La docteure en histoire Caroline Roussy et l’économiste Kako Nubukpo ont produit une stimulante note sur la francophonie pour la fondation Jean Jaurès. Objet institutionnel décrié dans un réflexe pavlovien, mais instrument majeur d’échange culturel, l’ombre de la France cependant, à l’échelle de l’histoire, semble peser sur l’institution au risque de voiler son potentiel universel. C’est à cette première échelle que la note, innovante et ambitieuse, fournit sinon des réponses satisfaisantes, des questions mieux posées. Partant du contexte mondial actuel, économique et identitaire en particulier, très agité avec la réapparition de blocs en même temps que la vogue émancipatrice, la note s’introduit par la redéfinition d’une place et d’un sens pour la francophonie. Pour ce faire, elle remonte à loin, aux pionniers, pour retracer une histoire souvent méconnue, et pointe, assez habilement, les origines du désamour avec la francophonie.

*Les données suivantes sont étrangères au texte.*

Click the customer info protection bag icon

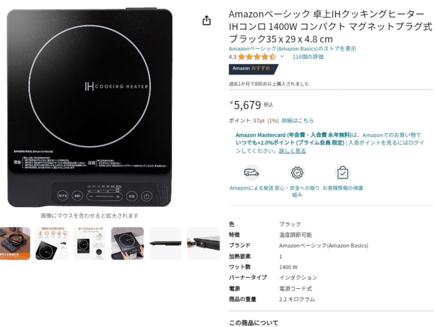point(342,172)
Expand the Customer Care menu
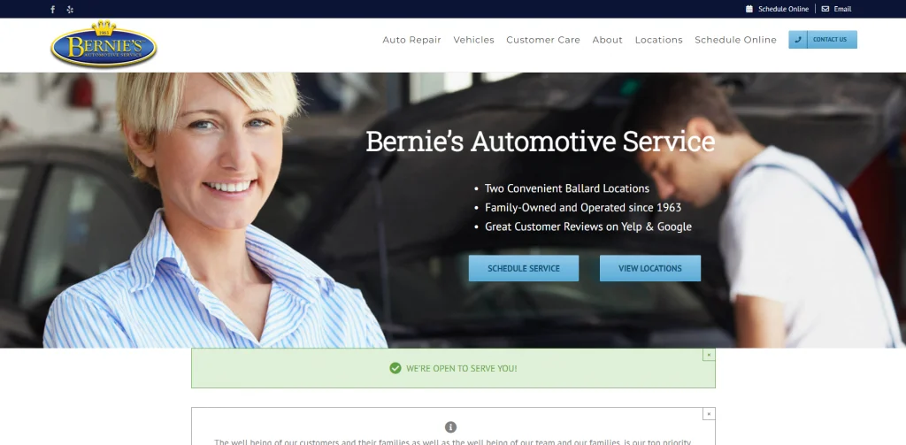 pos(543,40)
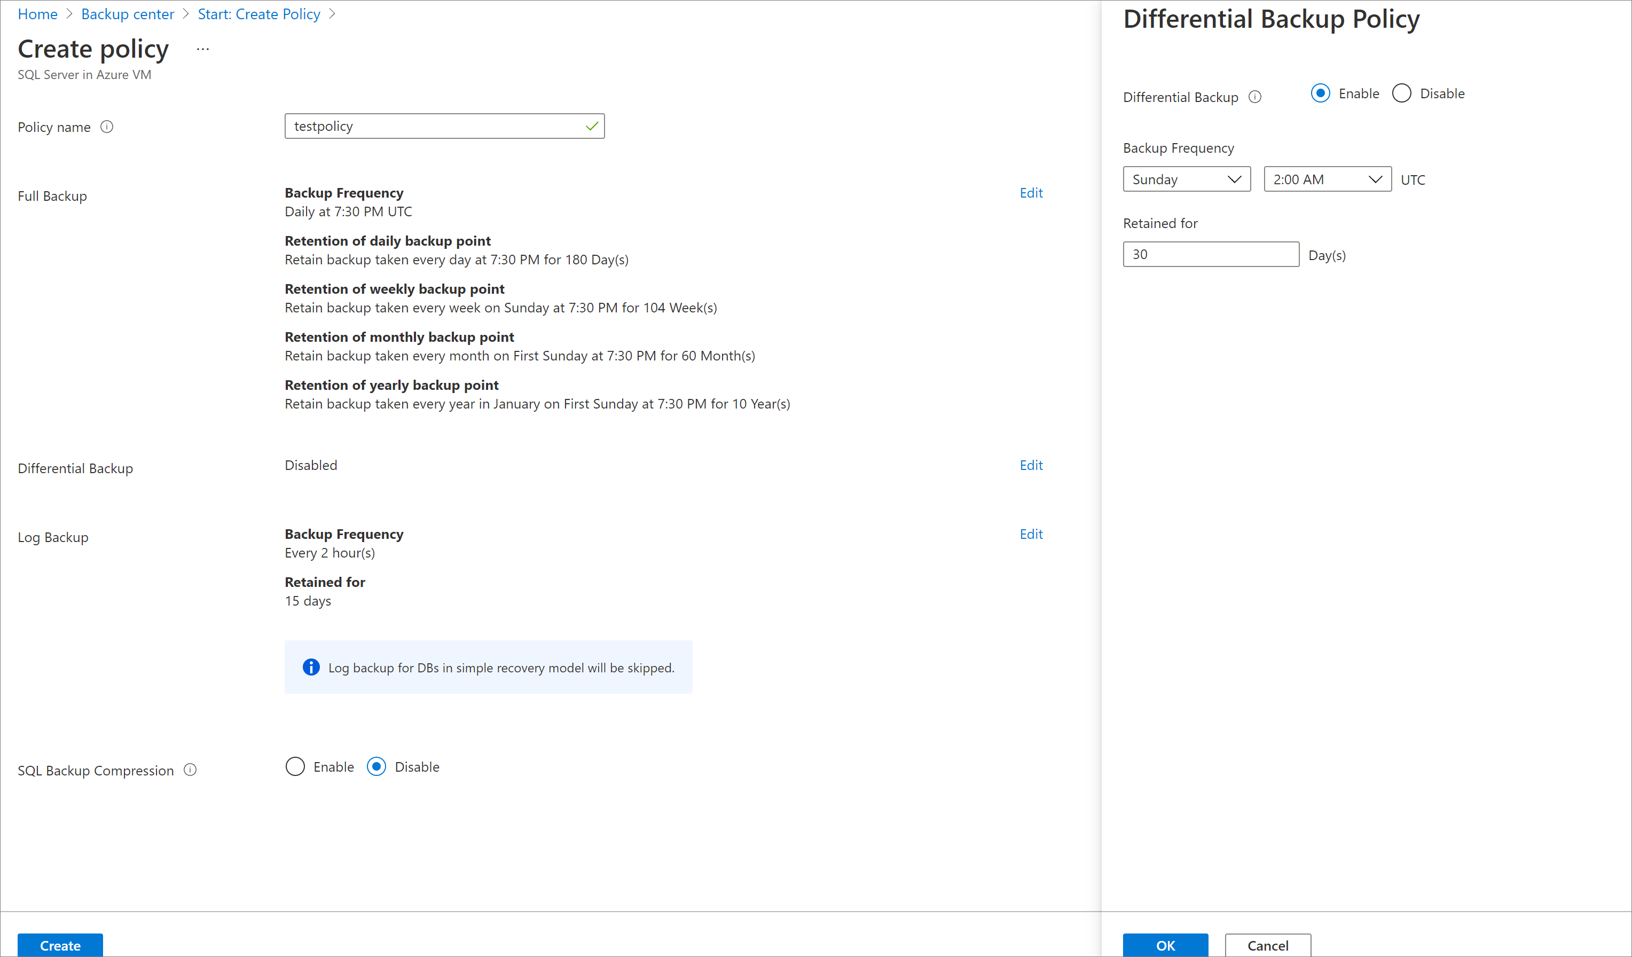Select the policy name input field
This screenshot has width=1632, height=957.
(x=444, y=126)
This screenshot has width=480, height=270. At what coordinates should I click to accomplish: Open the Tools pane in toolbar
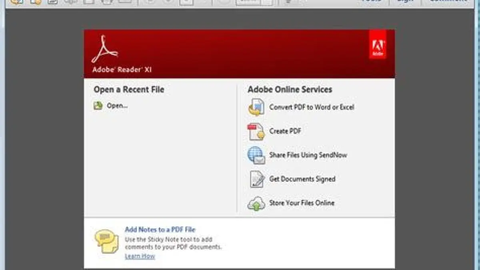pos(371,2)
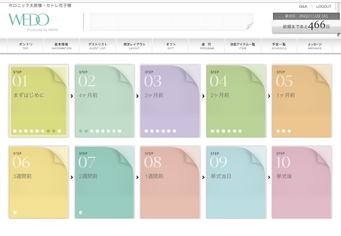Viewport: 341px width, 236px height.
Task: View 予定一覧 SCHEDULE menu
Action: click(x=279, y=46)
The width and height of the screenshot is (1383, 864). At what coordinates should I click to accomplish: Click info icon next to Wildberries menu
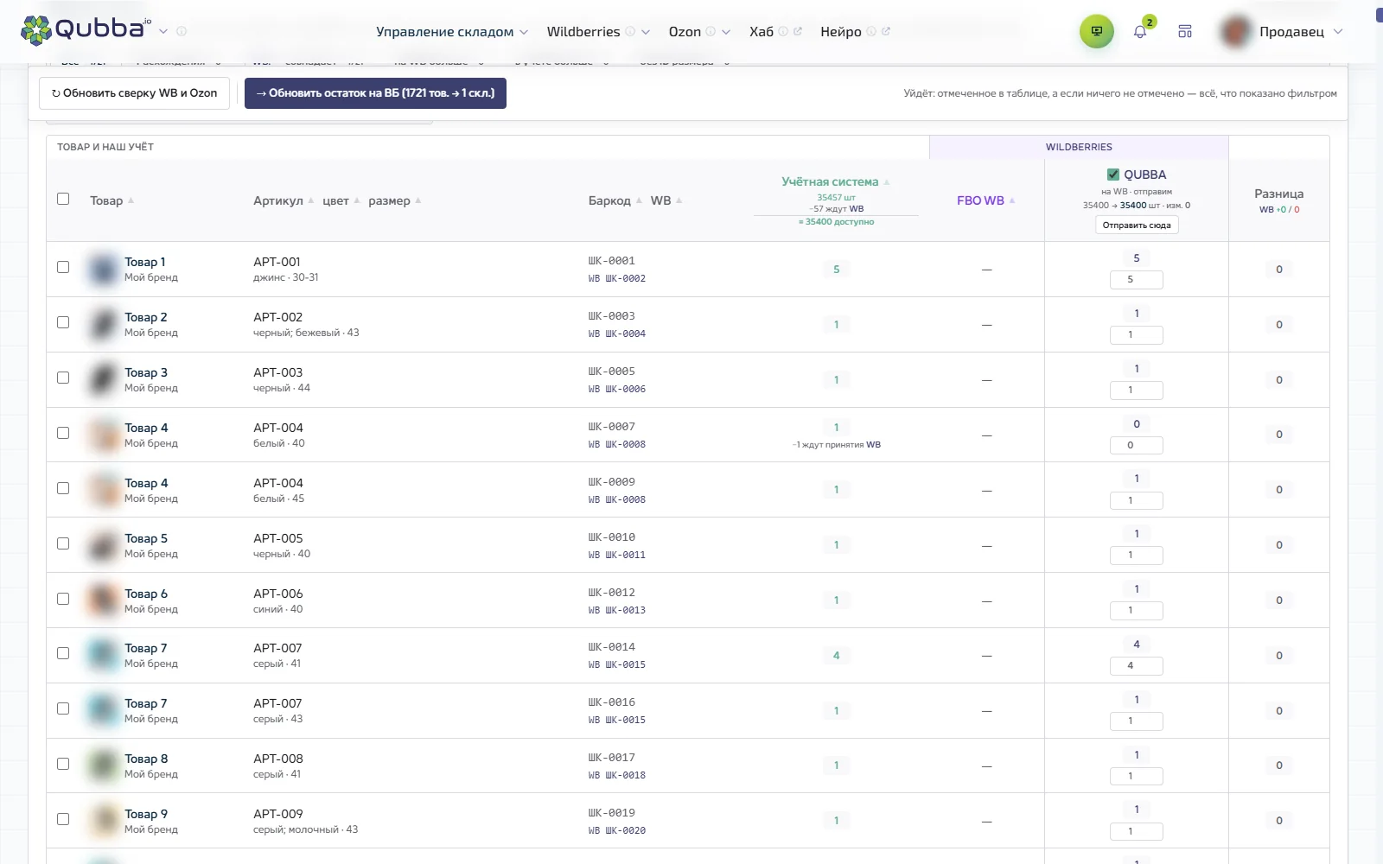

« Ce mutisme a fait naître la suspicion : désintérêt ou politique d’influence masquée ? Cette suspicion et ce malaise sont alimentés par la politique et les réseaux de la Françafrique, ainsi que par les prises de position des présidents de la République française. » P. 3

Lointain et inféodé aux réseaux diplomatiques, l’objet, mal « identifié et mal nommé » doit en plus trainer ce lourd opprobre d’être requalifié d’ombre fantôme de la Françafrique. Si l’analyse ne va pas aussi loin dans l’analogie, ce qu’elle donne en revanche à voir, de ce divorce, ou de la baisse de tonicité de cet amour, semble à voir avec les enjeux du passif colonial. Il suffit à ce titre, de voir, dans les forums, surtout dans les pays africains, bastions importants de l’organisation, comment la structure est vilipendée, attraite indistinctement à la barre, pour des prérogatives qui ne sont souvent pas les siennes. Cette réaction hostile des principaux destinataires de l’idéal de l’institution pose question. En fin de compte, la seule qui compte, à tout le moins, celle dont la résolution conditionne toutes les autres.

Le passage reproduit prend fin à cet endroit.